The distance between the junction of the inferior mesenteric vein and the first branch of the collateral veins on the splenic vein is important when considering SPDPS. A sufficient distance is required for coil embolization. This procedure is anatomically indicated in patients with splenorenal shunts who present with enough distance although the location of the inflow vein must be taken into account. If the inflow vein (usually the posterior, short, and/or coronary vein) is at least a few centimeters distal from the superior and inferior mesenteric veins, SPDPS can be performed because the splenic vein can be obliterated without impeding the mesenteric venous blood flow. We think that for SPDPS a distance of 4 or 5 cm is necessary for the selective embolization of the splenic vein with metallic coils. Kashida et al. (1) reported three patients in whom embolization of the proximal part of the splenic vein resulted in a disconnection of the mesenteric-portal blood flow from the systemic circulation while preserving the shunt. In these patients SPDPS achieved the immediate and permanent clearing of encephalopathy and in the course of 10-30-month follow-up there was no evidence of ascites or esophageal varices.

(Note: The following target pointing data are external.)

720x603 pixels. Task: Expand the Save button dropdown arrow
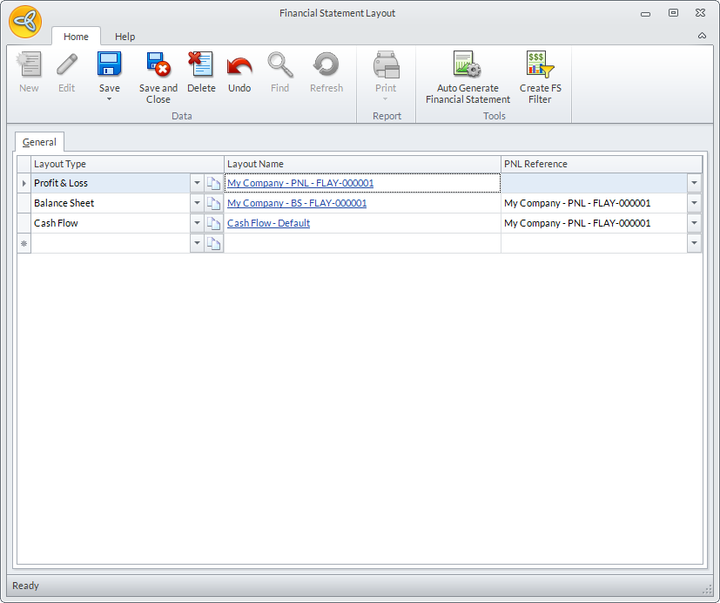110,99
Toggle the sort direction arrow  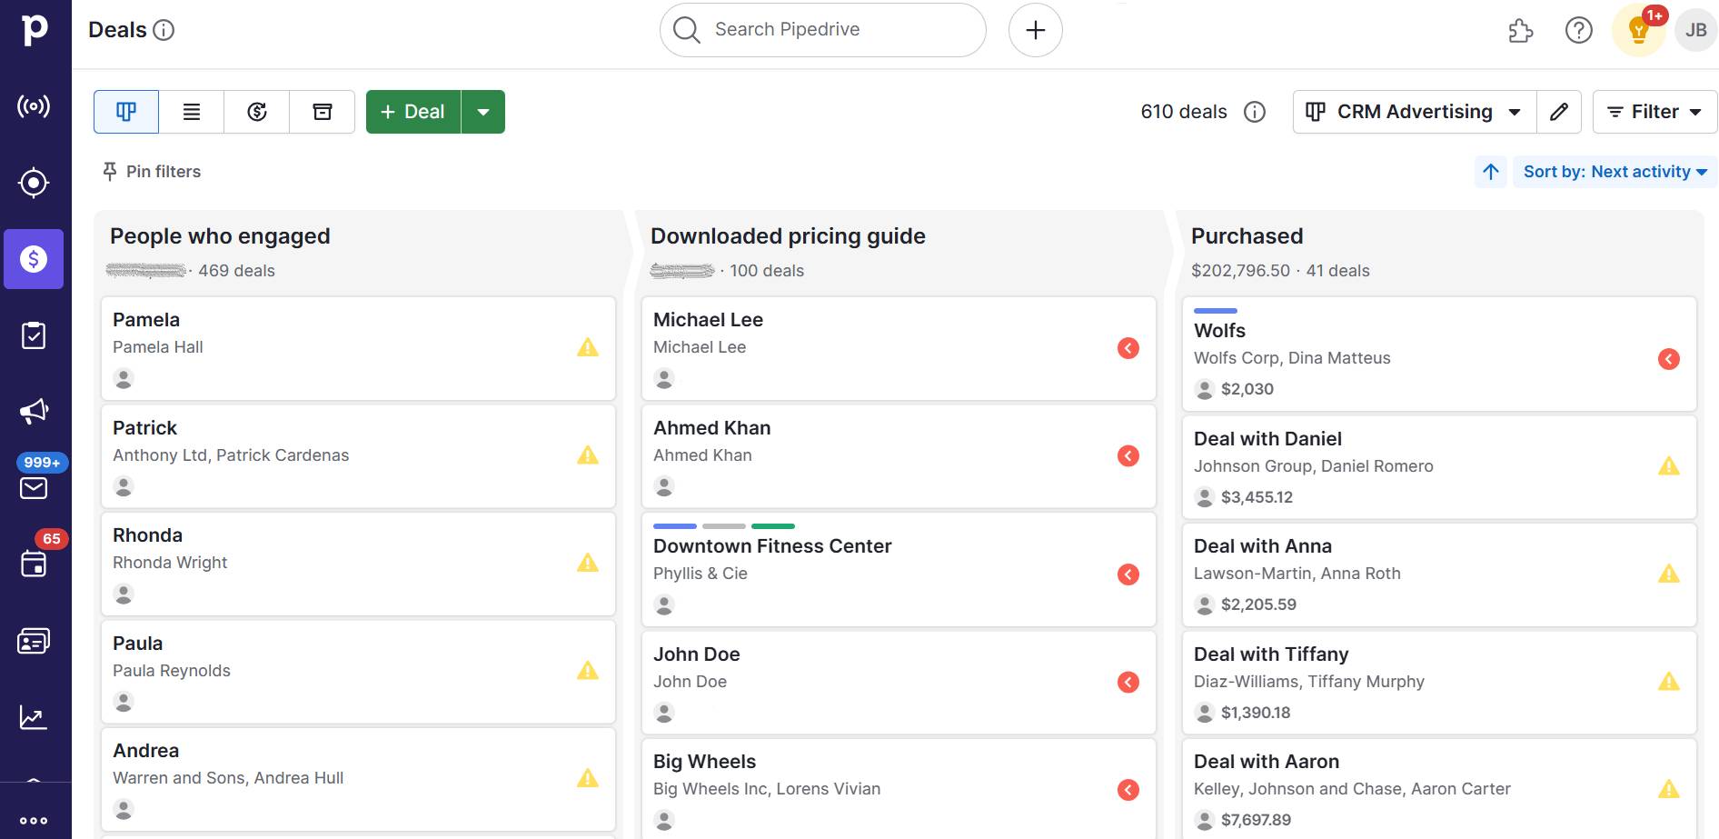pos(1490,171)
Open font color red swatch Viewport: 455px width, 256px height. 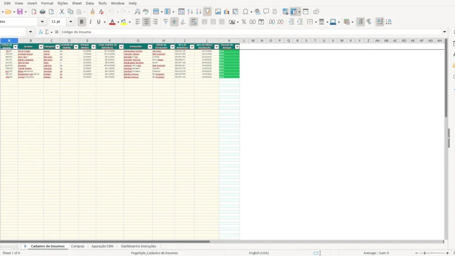pos(112,22)
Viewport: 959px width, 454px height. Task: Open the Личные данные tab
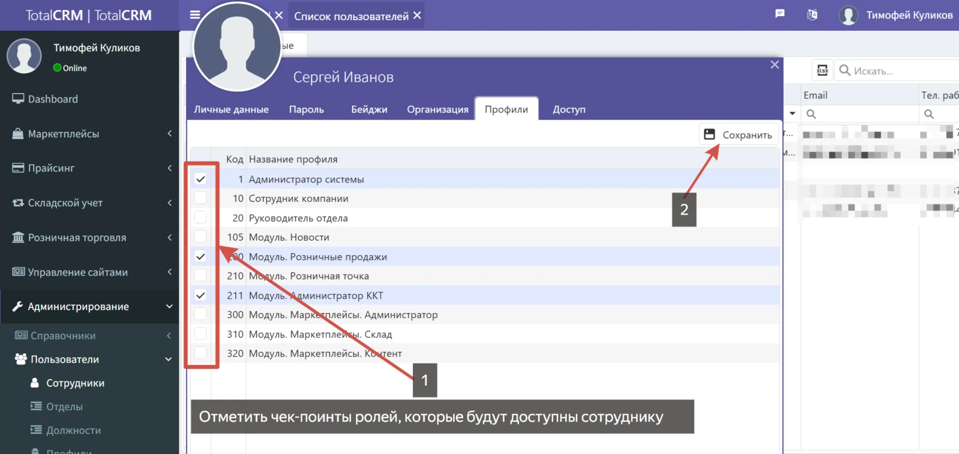(231, 109)
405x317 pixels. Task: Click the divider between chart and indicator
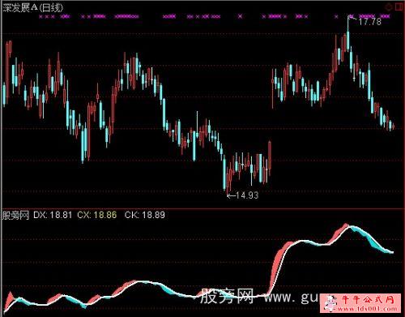[203, 208]
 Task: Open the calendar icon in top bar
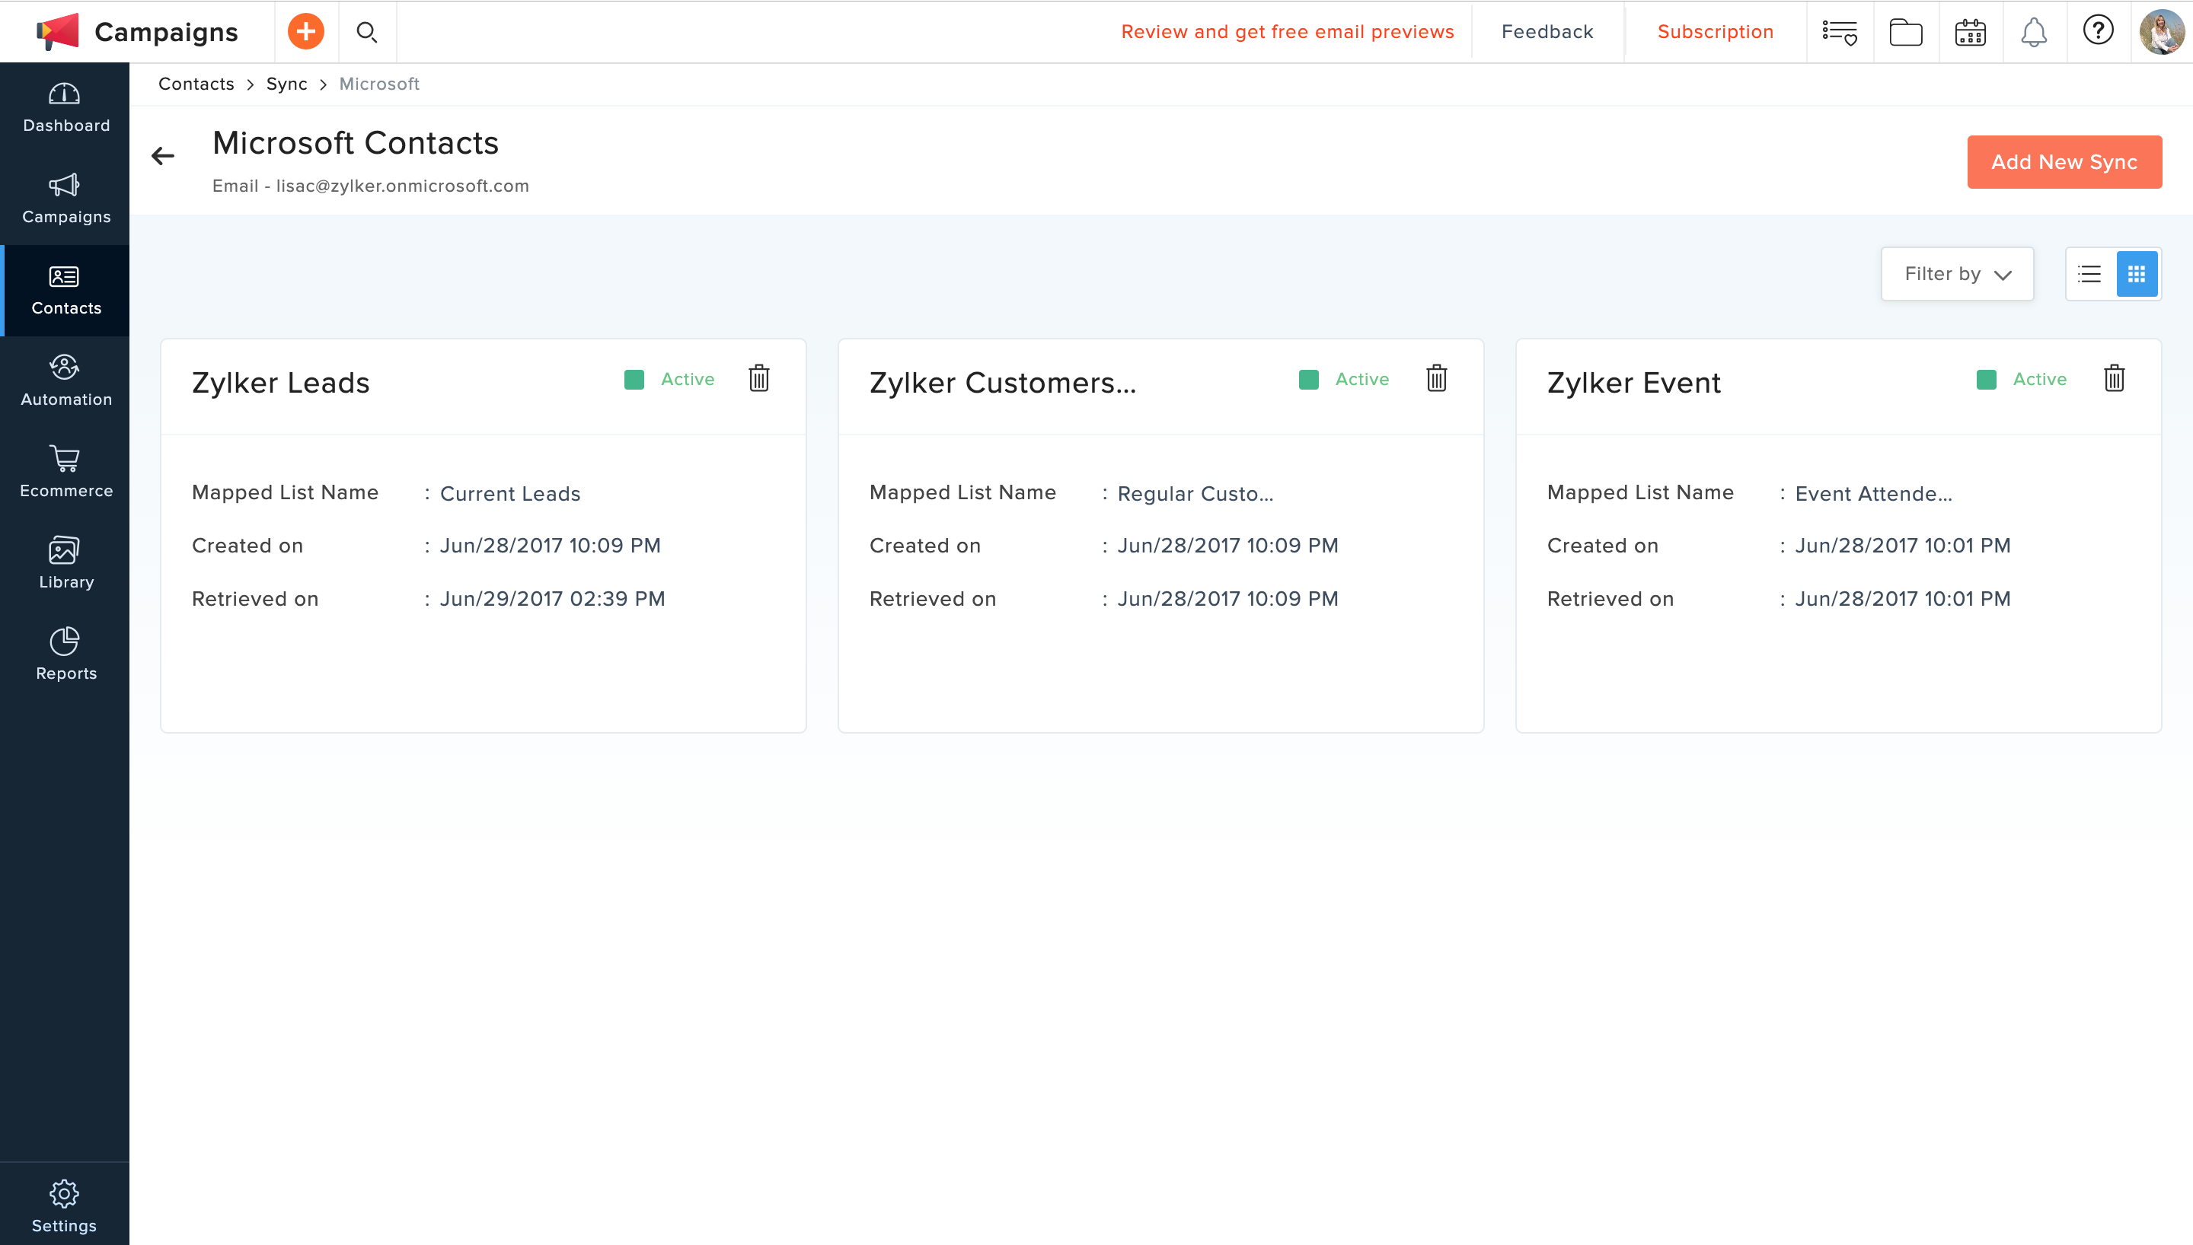[x=1970, y=32]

The pre- and postprocedure difference in the portal pressure was 18 mmHg in a patient with a closed shunt and 3 mmHg in another with a preserved shunt. In both of our patients there was enough distance to allow disconnecting the mesenteric-portal blood flow from the systemic circulation while preserving the shunt, therefore we decided to perform SPDPS.
Hepatic function is another important factor for evaluating the eligibility of patients to undergo SPDPS. If the procedure is performed in patients with very small liver vascular beds, the slightly increase in the portal pressure and portal blood volume overload can lead to the retention of ascites and worsening of gastroesophageal varices. Even if the portal flow is increased in patients with poor hepatic function, hepatic encephalopathy may not improve because ammonia is not metabolized. Therefore, this procedure is appropriate only in patients with slightly compromised hepatic function. Mezawa et al. (16) reported a patient with impaired liver function and Child-Pugh class C disease in whom SPDPS was successful and elicited no postoperative liver damage. It is currently unknown whether SPDPS is safe and effective in patients with severe liver dysfunction.
Shunt occlusion with metallic coils (15) and by selective embolization of the splenic vein has been attempted (16). Several metallic coils are required to effectively occlude a shunt and, in addition, a balloon catheter is needed to prevent the coils from migrating into a systemic vein or the heart (12). We avoided coil migration by placing two coil anchors and by wedging a balloon catheter into the left adrenal vein. According to Park et al. (17), introducing an Amplatzer vascular plug (AVP; AGA Medical Corp., Golden Valley, MN, USA) is a useful option for occluding portal-systemic shunts responsible for encephalopathy. We think that this technique is appropriate in patients without sufficient distance to allow disconnecting the mesenteric-portal blood flow from the systemic circulation.
In conclusion, both of our patients experienced improvement in their portosystemic encephalopathy without the manifestation of ascites or esophageal varices and their blood ammonia level decreased without hepatic coma during the follow-up period. SPDPS was an effective and safe method to treat portosystemic encephalopathy in our patients.